The latest source of tension between Sweden and Norway has Russian ancestry, honks like a rusty gate and is on the run from a team of marksmen.
Swedish conservationists have expressed outrage after the Norwegian authorities put a contract on the head of an endangered lesser white-fronted goose that had strayed north over the border from Sweden. There was no mention of hunters attempting a kill — yet.
At the heart of the dispute is Sweden’s efforts to revive an endangered Arctic population of the birds, which the Norwegian authorities say encroach on their turf and spread dangerous and undesirable habits among their own geese.
The species, which has vivid orange legs and grows to a modest length of about 25in, was once common at breeding grounds around the fringe of the Arctic Circle, from the western coast of Norway to the Bering Strait.

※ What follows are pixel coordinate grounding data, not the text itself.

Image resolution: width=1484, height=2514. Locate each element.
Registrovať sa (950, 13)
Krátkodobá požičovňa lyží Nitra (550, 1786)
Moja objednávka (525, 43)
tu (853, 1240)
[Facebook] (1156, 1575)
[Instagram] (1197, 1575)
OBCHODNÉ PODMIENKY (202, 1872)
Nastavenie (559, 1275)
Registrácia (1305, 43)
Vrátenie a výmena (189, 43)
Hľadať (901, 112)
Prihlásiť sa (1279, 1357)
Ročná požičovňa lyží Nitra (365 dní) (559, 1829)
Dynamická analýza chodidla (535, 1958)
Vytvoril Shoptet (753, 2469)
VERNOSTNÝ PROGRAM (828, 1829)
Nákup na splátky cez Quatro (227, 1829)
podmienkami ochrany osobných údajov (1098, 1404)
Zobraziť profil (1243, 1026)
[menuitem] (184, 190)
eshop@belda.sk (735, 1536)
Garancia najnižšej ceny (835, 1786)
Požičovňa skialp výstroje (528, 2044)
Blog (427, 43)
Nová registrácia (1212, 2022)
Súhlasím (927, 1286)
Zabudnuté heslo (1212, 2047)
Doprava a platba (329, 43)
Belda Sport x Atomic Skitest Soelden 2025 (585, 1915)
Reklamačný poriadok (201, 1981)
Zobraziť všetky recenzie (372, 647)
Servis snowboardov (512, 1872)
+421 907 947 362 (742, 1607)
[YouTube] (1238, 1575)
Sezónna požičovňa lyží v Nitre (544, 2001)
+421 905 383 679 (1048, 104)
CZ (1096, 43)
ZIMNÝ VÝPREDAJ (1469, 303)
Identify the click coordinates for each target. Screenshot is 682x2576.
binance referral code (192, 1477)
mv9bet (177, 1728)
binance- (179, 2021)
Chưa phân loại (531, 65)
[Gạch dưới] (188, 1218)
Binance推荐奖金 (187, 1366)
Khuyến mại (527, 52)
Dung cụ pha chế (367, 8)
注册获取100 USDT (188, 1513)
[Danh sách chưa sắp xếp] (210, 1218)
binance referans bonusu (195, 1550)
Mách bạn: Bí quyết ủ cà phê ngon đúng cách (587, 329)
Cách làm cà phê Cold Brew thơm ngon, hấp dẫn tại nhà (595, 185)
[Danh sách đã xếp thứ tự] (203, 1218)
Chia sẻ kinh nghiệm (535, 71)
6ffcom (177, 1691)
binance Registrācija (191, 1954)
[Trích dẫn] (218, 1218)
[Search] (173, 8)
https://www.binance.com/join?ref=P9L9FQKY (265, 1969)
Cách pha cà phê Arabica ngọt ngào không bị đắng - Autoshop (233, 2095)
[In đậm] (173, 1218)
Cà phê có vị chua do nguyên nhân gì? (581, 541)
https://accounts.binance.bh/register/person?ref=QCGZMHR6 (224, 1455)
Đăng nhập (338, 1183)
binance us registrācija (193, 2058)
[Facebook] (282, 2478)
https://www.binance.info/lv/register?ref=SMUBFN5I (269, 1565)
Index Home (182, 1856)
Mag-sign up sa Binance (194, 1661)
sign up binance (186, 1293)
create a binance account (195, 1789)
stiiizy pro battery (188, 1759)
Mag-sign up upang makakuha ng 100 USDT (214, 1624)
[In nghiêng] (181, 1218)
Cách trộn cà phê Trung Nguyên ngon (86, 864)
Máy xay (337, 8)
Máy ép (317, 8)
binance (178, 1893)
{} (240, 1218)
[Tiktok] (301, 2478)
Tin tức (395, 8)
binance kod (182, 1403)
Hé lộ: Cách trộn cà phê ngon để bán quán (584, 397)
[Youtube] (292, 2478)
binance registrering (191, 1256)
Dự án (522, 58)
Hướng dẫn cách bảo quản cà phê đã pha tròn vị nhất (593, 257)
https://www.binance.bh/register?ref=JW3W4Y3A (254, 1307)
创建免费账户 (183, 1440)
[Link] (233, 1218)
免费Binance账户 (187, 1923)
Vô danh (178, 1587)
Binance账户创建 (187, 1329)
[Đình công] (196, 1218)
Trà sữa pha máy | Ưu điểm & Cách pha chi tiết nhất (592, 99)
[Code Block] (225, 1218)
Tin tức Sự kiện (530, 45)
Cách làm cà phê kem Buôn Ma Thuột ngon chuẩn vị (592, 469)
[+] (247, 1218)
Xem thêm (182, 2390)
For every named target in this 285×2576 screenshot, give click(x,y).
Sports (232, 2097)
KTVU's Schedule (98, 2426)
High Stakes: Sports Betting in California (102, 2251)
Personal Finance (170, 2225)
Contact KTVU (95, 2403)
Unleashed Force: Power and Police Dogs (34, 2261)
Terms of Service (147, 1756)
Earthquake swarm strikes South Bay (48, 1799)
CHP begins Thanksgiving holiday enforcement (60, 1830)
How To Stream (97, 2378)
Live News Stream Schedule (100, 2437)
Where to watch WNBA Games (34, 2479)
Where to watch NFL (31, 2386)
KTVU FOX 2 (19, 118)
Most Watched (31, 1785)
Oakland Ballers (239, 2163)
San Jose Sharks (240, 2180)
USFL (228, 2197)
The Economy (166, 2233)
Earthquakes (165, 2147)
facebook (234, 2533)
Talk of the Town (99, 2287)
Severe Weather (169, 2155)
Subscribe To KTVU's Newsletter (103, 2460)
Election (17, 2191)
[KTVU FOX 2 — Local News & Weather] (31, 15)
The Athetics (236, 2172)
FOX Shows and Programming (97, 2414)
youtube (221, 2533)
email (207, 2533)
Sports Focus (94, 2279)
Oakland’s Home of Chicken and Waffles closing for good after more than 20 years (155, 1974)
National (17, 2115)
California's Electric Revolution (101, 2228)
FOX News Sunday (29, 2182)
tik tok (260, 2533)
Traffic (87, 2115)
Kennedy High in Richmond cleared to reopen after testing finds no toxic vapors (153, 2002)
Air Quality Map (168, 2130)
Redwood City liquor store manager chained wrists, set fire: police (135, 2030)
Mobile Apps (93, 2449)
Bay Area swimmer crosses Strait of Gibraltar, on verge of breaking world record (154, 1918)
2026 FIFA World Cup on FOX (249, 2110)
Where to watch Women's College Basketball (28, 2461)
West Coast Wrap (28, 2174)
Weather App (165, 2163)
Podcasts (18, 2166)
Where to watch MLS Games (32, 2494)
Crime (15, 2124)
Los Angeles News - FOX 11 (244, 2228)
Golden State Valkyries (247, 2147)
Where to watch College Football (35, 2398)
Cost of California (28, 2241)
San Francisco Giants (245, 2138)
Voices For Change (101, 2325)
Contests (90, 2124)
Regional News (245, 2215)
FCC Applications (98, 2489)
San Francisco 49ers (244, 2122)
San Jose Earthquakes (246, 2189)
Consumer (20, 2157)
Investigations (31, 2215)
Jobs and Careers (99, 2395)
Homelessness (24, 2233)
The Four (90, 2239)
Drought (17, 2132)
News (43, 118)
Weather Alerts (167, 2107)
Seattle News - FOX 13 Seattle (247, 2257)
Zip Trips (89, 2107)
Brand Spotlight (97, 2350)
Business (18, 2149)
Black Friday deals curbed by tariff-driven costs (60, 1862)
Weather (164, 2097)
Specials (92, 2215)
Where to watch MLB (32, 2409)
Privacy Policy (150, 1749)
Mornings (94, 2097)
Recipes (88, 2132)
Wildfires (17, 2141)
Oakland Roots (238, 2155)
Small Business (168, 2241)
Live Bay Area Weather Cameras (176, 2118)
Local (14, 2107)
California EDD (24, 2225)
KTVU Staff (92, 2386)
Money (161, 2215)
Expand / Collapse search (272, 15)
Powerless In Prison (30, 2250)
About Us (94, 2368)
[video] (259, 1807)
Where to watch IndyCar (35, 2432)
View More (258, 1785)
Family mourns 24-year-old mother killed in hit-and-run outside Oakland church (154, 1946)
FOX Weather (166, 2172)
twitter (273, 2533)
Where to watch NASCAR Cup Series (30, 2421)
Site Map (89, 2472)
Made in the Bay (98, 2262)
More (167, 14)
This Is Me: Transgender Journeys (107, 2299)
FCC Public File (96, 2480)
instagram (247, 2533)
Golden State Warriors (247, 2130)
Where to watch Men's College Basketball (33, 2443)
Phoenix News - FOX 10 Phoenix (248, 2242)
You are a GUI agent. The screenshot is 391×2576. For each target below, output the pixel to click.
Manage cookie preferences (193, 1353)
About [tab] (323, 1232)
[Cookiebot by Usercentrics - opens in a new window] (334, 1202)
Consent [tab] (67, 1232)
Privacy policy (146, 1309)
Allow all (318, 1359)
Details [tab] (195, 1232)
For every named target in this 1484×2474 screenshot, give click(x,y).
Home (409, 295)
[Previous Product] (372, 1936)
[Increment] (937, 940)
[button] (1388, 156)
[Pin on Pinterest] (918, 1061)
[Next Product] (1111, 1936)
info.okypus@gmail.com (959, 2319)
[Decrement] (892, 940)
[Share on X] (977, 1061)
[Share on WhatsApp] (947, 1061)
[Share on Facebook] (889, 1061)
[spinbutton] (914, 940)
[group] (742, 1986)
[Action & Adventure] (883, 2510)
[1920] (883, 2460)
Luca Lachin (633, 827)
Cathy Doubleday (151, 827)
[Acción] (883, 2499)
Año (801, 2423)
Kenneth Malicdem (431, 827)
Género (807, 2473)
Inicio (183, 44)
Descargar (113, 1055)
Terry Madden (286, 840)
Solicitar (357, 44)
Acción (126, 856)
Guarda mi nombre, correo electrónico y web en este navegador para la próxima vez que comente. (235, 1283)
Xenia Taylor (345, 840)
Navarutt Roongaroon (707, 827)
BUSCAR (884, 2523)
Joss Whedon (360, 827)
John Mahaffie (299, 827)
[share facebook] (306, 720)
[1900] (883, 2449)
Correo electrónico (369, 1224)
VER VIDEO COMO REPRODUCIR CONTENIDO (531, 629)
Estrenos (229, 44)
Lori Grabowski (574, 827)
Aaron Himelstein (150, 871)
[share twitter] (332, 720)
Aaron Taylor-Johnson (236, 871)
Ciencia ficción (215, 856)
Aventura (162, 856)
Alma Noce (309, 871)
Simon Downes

In the winter it flies south to more temperate climes, including Britain.
In the 1940s, a rare sighting of the bird on the Severn estuary prompted the distinguished British ornithologist Peter Scott to found the Wildfowl and Wetlands Trust and the Slimbridge reserve in Gloucestershire. Over the past two years the geese have also been seen in Norfolk.
In recent decades, populations of the geese in northern Sweden have been affected by climate change, the industrialisation of agriculture and arrival of invasive predators such as the mink. There are now thought to be as few as 150 in the region.
Swedish conservationists have tried to revitalise the population by bringing in geese caught in the wild in Russia. These are used to breed goslings in captivity that are then released. Sarah Nordlinder, goose project manager at the Swedish Association for Hunting and Wildlife Management (SAHWM), said the programme had saved the population from local extinction.
Sarah Nordlinder
PROJEKT FJALLGAS
Across the border in Norway, however, there is consternation, because the Norwegian and Swedish lesser white-fronted geese have different winter migration “flyways”. The Norwegian birds are used to making a long and risky journey to Greece, but their Swedish counterparts decamp to Germany and the Netherlands instead.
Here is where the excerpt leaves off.